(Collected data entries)
▬▬▬

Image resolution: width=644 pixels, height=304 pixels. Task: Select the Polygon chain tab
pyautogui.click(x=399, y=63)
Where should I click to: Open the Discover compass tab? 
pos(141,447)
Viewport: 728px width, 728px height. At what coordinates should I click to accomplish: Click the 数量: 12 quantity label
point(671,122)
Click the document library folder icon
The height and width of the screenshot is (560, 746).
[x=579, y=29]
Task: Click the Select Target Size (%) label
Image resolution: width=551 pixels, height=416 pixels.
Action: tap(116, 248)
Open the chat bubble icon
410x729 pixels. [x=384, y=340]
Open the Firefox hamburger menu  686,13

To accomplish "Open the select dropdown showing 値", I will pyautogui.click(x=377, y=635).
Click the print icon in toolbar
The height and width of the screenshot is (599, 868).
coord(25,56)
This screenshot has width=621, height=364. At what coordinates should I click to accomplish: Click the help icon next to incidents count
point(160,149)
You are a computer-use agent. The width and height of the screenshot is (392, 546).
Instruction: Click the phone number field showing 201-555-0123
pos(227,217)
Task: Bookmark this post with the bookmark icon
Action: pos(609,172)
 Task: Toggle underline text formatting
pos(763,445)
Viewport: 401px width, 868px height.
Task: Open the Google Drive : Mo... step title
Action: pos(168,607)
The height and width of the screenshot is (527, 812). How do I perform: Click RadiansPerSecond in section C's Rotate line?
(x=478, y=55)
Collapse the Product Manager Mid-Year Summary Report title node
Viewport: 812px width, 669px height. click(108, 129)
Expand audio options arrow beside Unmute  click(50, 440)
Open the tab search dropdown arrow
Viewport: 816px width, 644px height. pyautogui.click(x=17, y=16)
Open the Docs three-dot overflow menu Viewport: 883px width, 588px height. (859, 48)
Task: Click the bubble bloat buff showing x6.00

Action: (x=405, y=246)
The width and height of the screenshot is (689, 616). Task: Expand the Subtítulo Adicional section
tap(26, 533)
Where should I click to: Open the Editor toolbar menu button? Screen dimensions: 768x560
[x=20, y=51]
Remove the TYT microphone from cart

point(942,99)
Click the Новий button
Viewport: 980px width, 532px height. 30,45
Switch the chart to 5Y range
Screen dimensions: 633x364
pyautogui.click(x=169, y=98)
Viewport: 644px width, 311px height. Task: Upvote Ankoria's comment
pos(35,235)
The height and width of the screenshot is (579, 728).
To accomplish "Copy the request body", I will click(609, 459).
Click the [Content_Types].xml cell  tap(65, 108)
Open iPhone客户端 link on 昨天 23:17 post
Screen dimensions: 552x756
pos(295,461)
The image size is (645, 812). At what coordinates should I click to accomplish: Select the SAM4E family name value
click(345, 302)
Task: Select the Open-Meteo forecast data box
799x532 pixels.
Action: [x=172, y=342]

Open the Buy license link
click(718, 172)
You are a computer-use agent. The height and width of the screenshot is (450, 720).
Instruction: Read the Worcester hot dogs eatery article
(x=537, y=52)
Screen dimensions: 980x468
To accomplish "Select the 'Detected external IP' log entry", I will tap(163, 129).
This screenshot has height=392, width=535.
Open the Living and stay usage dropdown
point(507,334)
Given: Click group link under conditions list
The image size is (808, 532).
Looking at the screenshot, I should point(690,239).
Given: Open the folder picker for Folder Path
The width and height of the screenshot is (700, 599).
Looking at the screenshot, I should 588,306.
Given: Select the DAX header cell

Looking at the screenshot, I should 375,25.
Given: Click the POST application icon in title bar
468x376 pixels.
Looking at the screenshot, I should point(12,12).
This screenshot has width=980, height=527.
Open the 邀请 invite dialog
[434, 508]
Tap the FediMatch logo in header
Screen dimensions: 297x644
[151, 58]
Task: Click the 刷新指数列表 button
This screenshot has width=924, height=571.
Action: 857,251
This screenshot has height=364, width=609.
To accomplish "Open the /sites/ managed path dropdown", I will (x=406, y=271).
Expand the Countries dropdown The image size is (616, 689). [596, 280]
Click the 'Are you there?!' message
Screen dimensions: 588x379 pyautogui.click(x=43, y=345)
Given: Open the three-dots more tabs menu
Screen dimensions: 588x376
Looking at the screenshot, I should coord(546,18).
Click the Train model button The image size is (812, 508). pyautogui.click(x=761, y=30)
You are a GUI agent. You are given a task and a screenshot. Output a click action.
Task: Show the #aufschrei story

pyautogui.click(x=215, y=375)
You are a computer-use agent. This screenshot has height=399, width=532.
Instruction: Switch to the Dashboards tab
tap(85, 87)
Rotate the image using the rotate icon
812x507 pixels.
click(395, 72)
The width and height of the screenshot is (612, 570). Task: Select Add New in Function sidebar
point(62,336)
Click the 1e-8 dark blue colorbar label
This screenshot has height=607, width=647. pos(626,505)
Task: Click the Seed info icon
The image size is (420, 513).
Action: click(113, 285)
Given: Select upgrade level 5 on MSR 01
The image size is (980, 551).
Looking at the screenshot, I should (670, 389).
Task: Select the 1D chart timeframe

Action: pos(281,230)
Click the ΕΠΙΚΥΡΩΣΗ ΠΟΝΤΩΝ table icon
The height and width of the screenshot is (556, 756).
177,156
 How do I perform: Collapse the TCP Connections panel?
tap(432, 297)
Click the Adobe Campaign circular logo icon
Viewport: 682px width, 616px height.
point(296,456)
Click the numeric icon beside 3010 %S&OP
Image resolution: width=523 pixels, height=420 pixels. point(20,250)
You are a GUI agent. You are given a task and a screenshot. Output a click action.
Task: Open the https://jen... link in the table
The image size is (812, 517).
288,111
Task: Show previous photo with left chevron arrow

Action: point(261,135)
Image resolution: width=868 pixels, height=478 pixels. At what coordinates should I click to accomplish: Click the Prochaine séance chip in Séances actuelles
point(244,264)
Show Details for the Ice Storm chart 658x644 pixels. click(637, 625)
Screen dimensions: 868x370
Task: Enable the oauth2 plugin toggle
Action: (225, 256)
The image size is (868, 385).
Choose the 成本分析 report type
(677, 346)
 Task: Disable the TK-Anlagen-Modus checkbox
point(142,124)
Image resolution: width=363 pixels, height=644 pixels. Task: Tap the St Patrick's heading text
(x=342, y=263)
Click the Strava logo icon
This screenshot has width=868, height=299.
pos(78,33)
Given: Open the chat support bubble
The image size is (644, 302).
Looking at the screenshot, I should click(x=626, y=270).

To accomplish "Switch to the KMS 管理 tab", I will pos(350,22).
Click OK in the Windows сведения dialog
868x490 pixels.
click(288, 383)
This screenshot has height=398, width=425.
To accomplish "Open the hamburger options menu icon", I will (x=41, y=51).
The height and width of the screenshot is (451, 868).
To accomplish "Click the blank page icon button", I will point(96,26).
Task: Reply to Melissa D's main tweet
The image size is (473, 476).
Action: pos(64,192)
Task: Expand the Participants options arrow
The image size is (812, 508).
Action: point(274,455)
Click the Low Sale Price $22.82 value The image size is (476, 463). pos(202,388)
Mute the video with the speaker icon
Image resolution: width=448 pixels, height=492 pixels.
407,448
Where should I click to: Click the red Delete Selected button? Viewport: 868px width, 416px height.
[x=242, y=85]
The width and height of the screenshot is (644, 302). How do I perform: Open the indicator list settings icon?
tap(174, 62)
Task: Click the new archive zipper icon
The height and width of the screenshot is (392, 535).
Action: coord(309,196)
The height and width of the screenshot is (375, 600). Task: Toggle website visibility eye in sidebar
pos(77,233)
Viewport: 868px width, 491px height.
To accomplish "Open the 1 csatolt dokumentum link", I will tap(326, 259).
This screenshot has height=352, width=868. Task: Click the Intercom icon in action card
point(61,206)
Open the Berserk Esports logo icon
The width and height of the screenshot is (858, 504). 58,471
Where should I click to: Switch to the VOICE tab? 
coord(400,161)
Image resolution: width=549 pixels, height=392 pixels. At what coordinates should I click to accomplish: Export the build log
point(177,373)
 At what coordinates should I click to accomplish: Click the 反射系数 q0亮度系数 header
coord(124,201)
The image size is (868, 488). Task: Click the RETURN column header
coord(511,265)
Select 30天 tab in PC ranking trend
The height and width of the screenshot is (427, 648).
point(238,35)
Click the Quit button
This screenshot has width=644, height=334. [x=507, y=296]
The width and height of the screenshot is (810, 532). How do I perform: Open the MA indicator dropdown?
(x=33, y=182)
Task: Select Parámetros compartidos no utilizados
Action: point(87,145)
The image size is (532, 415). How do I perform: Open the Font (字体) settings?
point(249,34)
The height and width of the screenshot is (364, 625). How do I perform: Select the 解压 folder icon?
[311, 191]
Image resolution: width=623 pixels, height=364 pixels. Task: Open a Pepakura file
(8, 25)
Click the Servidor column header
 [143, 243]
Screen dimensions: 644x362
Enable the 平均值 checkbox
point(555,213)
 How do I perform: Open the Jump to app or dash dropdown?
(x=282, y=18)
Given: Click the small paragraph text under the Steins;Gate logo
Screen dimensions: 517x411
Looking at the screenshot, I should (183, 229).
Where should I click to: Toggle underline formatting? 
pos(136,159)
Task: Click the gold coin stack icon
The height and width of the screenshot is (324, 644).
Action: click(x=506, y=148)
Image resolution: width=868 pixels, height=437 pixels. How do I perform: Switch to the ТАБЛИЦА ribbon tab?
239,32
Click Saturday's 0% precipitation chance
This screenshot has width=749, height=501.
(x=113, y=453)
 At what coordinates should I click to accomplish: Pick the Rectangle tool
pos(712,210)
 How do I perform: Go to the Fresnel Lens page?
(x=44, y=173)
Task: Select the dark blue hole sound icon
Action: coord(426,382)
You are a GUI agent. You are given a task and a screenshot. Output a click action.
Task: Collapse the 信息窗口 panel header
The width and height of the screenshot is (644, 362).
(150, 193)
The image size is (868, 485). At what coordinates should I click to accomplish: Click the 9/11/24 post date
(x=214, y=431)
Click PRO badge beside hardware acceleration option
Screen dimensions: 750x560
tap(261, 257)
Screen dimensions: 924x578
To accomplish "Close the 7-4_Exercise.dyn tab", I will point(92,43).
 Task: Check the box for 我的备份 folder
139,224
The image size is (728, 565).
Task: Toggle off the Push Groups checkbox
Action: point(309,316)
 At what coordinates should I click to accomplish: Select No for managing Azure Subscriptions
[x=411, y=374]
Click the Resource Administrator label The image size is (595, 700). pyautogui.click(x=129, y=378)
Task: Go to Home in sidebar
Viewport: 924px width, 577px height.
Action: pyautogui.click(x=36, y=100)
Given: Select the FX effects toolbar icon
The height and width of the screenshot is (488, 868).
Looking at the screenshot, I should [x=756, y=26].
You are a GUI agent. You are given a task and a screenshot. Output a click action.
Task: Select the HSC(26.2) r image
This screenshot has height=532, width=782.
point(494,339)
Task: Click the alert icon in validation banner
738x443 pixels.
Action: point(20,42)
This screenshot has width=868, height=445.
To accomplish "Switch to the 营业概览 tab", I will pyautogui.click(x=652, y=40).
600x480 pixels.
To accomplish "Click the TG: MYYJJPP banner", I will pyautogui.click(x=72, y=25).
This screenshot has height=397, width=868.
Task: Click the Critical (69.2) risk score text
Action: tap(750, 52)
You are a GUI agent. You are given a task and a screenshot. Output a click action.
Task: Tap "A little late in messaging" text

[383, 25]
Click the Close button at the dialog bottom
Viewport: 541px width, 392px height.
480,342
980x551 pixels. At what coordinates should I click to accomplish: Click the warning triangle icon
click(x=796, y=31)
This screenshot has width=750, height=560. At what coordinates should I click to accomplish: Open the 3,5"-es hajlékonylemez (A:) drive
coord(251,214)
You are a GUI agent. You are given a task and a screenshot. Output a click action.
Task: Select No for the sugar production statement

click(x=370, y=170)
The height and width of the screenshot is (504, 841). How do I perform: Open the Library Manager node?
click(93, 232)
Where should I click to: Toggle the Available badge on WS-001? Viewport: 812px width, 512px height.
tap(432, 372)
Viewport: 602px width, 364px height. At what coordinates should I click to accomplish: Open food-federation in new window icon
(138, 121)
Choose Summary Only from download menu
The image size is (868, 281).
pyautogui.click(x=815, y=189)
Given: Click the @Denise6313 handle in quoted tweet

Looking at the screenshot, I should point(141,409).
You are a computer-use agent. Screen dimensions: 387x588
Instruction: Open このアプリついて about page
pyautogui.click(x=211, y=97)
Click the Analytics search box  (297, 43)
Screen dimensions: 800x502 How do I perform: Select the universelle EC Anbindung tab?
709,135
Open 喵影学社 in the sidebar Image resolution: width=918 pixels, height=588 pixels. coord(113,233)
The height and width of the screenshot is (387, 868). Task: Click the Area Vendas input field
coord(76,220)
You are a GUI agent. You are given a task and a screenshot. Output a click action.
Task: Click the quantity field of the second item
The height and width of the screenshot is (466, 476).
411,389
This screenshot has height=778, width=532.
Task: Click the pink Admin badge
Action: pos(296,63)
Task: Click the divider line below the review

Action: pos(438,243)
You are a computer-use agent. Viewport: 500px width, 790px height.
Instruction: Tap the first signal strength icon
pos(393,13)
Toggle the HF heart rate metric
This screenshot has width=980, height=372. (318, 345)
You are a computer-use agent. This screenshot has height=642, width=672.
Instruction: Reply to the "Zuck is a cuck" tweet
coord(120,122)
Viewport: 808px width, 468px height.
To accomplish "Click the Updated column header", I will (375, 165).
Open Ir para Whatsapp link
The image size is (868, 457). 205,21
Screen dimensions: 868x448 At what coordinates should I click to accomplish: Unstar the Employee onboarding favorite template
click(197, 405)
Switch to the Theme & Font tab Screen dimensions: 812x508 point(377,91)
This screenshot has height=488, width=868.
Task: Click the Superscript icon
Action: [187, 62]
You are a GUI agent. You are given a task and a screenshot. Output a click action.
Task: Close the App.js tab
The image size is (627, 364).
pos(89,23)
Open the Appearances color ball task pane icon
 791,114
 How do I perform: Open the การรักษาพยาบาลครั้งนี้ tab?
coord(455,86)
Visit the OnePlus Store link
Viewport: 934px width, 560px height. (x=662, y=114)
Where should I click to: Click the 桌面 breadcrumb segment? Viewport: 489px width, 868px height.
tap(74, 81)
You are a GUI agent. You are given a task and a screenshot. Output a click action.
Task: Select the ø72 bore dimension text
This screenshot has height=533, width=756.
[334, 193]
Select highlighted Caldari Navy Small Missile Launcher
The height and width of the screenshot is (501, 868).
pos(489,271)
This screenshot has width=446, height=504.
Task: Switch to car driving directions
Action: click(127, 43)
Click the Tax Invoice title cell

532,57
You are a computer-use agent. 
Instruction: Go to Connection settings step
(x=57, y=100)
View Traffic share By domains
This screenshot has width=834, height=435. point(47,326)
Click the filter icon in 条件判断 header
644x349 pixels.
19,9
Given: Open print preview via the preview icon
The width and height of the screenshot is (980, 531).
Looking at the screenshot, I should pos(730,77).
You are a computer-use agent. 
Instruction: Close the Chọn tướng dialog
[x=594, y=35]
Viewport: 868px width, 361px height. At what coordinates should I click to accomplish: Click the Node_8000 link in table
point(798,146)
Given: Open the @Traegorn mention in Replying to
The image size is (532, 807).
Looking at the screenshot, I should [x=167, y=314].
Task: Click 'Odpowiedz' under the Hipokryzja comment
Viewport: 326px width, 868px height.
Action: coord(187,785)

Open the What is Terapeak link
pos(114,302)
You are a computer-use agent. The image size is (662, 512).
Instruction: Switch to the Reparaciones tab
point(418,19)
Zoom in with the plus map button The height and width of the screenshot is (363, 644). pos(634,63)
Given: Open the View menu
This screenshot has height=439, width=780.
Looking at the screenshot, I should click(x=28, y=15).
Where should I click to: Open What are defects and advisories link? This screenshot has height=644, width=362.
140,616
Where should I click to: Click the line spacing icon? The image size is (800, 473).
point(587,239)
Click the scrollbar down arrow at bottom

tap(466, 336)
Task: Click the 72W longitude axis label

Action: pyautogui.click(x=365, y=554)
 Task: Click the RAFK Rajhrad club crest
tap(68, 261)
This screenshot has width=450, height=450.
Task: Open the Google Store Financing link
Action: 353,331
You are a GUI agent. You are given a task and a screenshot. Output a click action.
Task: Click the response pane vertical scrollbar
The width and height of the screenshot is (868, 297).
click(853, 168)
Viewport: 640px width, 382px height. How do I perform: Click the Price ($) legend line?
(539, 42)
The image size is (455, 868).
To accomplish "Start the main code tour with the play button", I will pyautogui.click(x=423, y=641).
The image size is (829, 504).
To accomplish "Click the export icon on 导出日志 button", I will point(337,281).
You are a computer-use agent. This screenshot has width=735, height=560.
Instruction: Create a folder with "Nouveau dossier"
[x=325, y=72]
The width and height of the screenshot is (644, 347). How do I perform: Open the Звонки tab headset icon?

▬▬▬

Reproduce the lines of the entries above from the one with "868x490 pixels." to the one with "Mute the video with the speaker icon", both included, exactly and without any other line.

868x490 pixels.
click(288, 383)
This screenshot has height=398, width=425.
To accomplish "Open the hamburger options menu icon", I will (x=41, y=51).
The height and width of the screenshot is (451, 868).
To accomplish "Click the blank page icon button", I will point(96,26).
Task: Reply to Melissa D's main tweet
The image size is (473, 476).
Action: pos(64,192)
Task: Expand the Participants options arrow
The image size is (812, 508).
Action: point(274,455)
Click the Low Sale Price $22.82 value The image size is (476, 463). pos(202,388)
Mute the video with the speaker icon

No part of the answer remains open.